The phrase book should be used as the script for a play. Make up scenes and create plays in which you have to buy a lump of meat at the butcher’s or talk to a doctor about your hemorrhoids or chat up some sheila at a bar (probably best not to try mixing and matching the phrases you memorise for these conversations). The point is to have a number of phrases you can spit out without thinking in situations that you are likely to eventually find yourself in. The point is not to know and understand all of the grammar of these phrases, but to build a large group of such phrases so you can start communicating with native language speakers by saying more than just, ‘my name is Trevor and I prefer chicken’.

The dictionary needs to be comprehensive particularly for finding words related to the reason why you are learning this particular language in the first place. For example, if you are learning German so you can read Kant, you might want to see if ‘philosophical’ words are cross defined in your dictionary. Or is you are learning French because you are fascinated by European economics and will be reading lots of French economic theory – then a dictionary that has the French translation for micro-economic reform might be essential. Make a list of the sorts of words in English that you would expect to come across in a French article on your chosen topic and look them up in the dictionary before you buy it.

The newspaper is perhaps the best advice given in this book. You should buy this immediately, even though all you can do in the language at the moment is say hello. The point is that too much language learning structured by people who think they should be teaching you things at ‘your level’ – but you don’t want to learn a language at ‘your level’ you want to learn the language as she is spoken. Struggling over newspaper articles in your chosen language has the advantage of giving you a taste of the language as it is meant to be used. It is never too early to practice this. His advice is the underline all of the words you don’t understand in the first article in the paper and to add them to your flashcards as words you need to learn. This will also make you subconsciously aware of grammar before you encounter them as things to learn in your proper grammar study – as he says, you might even properly learn the grammar of the language by osmosis before your learn it ‘formally’ in one of your grammar lessons. You don’t need to buy the newspaper every day or even every week, as one newspaper should last for months as you struggle your way through each article. Some advice I would give beyond this is to read a broadsheet rather than tabloid in your chosen language. I say this not just because I’m a snob, but because tabloids in any language are much more likely to be written using idiomatic expressions and this might prove too much of a challenge early on, whereas broadsheets are often written in more standard language. If I was teaching ESL I would be much more likely to use The Australian than The Herald Sun – even though both are Murdoch rags and by definition shouldn’t be read by anyone.

You should make up lots of flash cards and carry a few of them with you everywhere you go.
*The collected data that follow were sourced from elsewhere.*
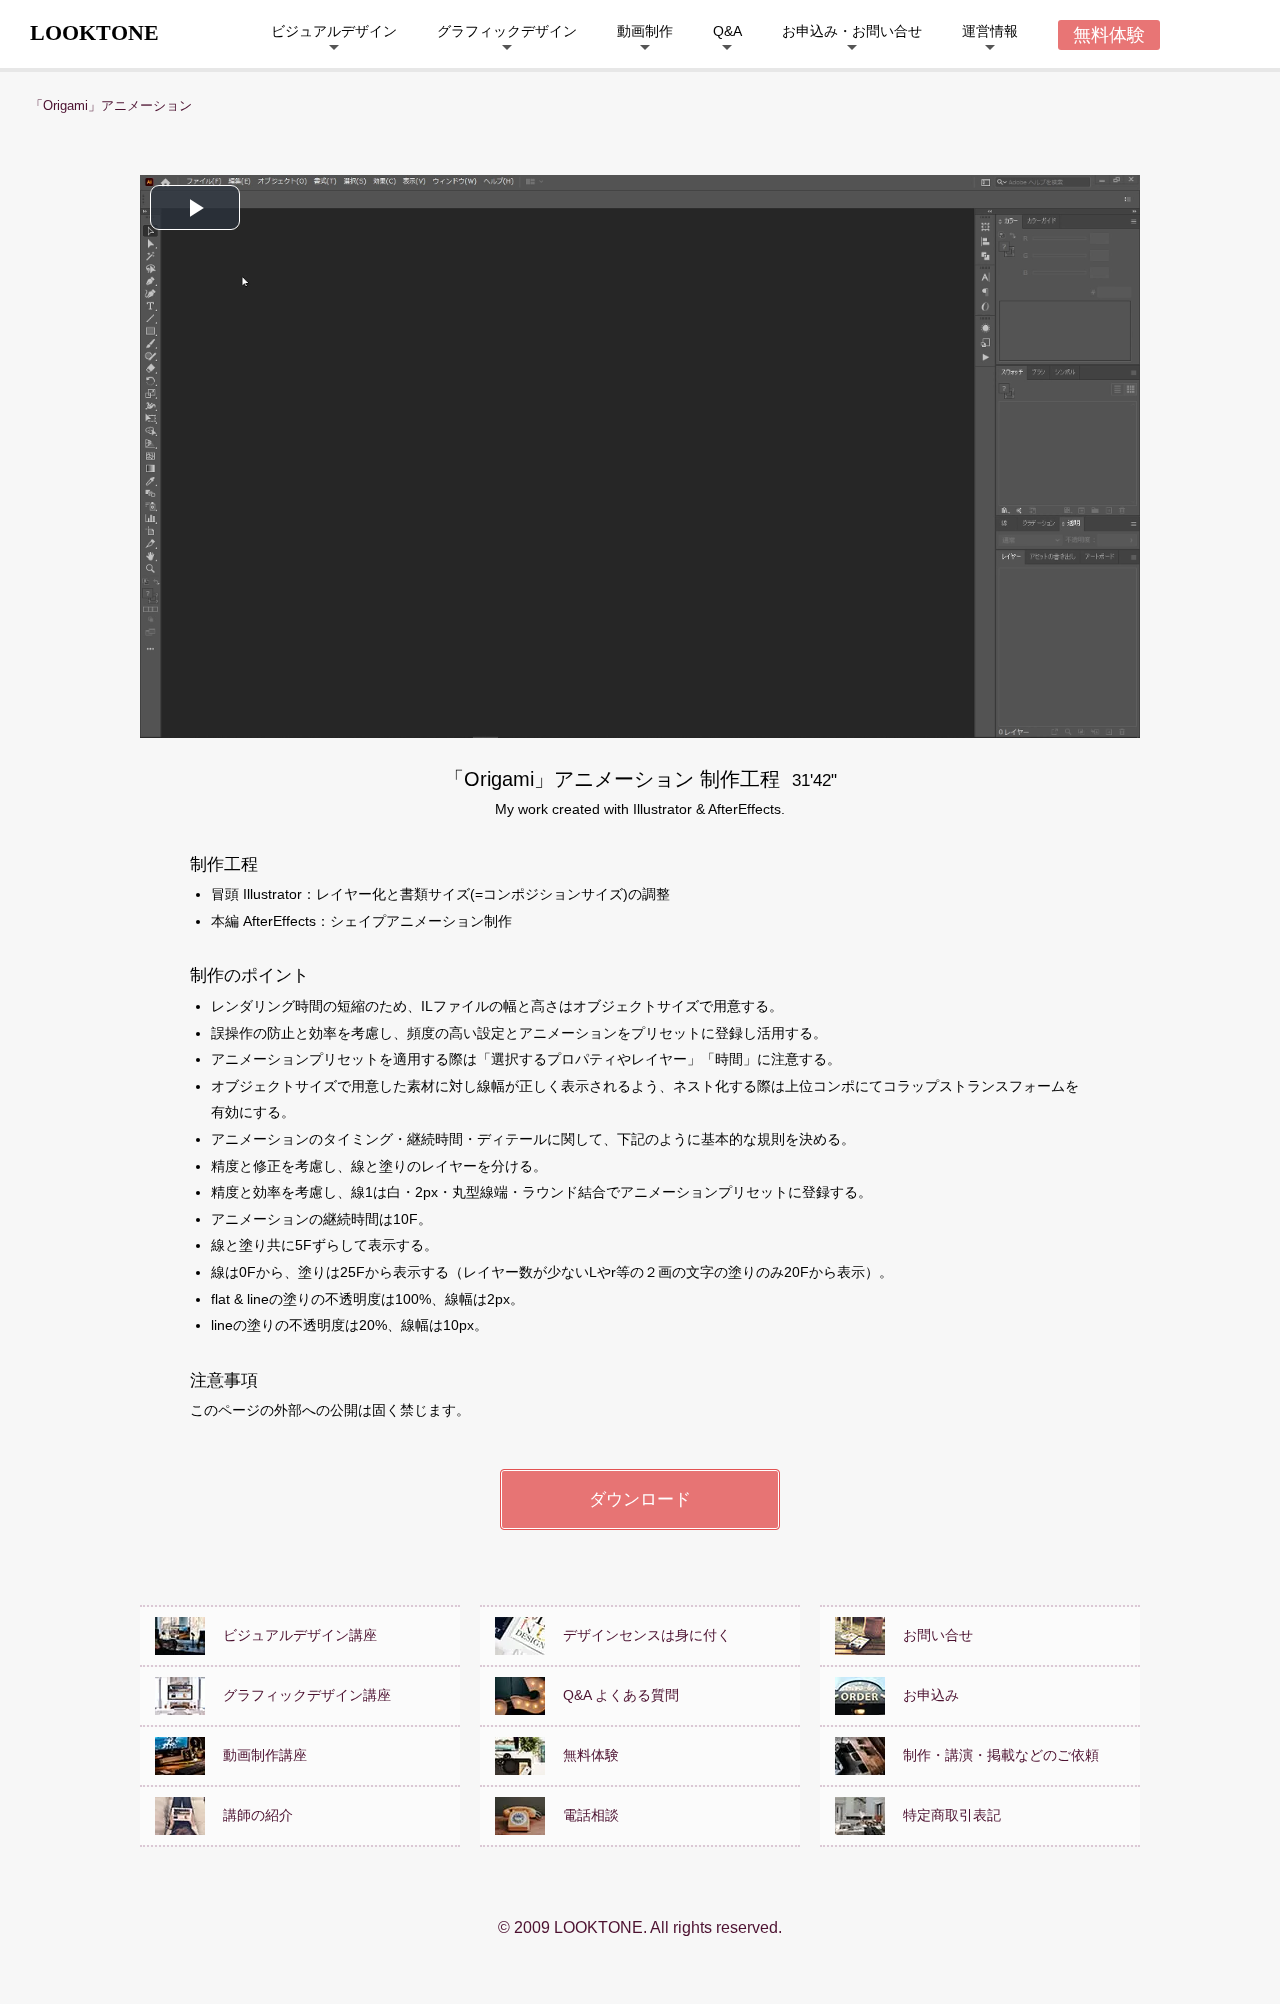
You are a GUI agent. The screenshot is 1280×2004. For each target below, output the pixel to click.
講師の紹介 (251, 1814)
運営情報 (990, 31)
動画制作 (645, 31)
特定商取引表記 (945, 1814)
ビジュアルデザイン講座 (293, 1634)
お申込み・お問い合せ (852, 31)
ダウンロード (640, 1499)
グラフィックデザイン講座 (300, 1694)
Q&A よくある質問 (614, 1694)
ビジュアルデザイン (334, 31)
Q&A (727, 31)
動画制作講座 (258, 1754)
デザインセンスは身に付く (640, 1634)
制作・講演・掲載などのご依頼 (994, 1754)
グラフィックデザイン (507, 31)
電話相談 (584, 1814)
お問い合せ (931, 1634)
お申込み (924, 1694)
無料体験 (584, 1754)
While waiting in line at the bank (do people actually do that anymore?) you should pull out a flashcard and challenge yourself to a quick test to recall the translation. (oh, by the way, that is something else I knew without knowing I knew – to translate is a written exercise, to interpret is a spoken one). He gives an interesting memory technique (based on making up stories to link the sounds of the foreign word you are trying to remember with their meaning) that makes a lot of sense and should reduce the time necessary for learning vocab.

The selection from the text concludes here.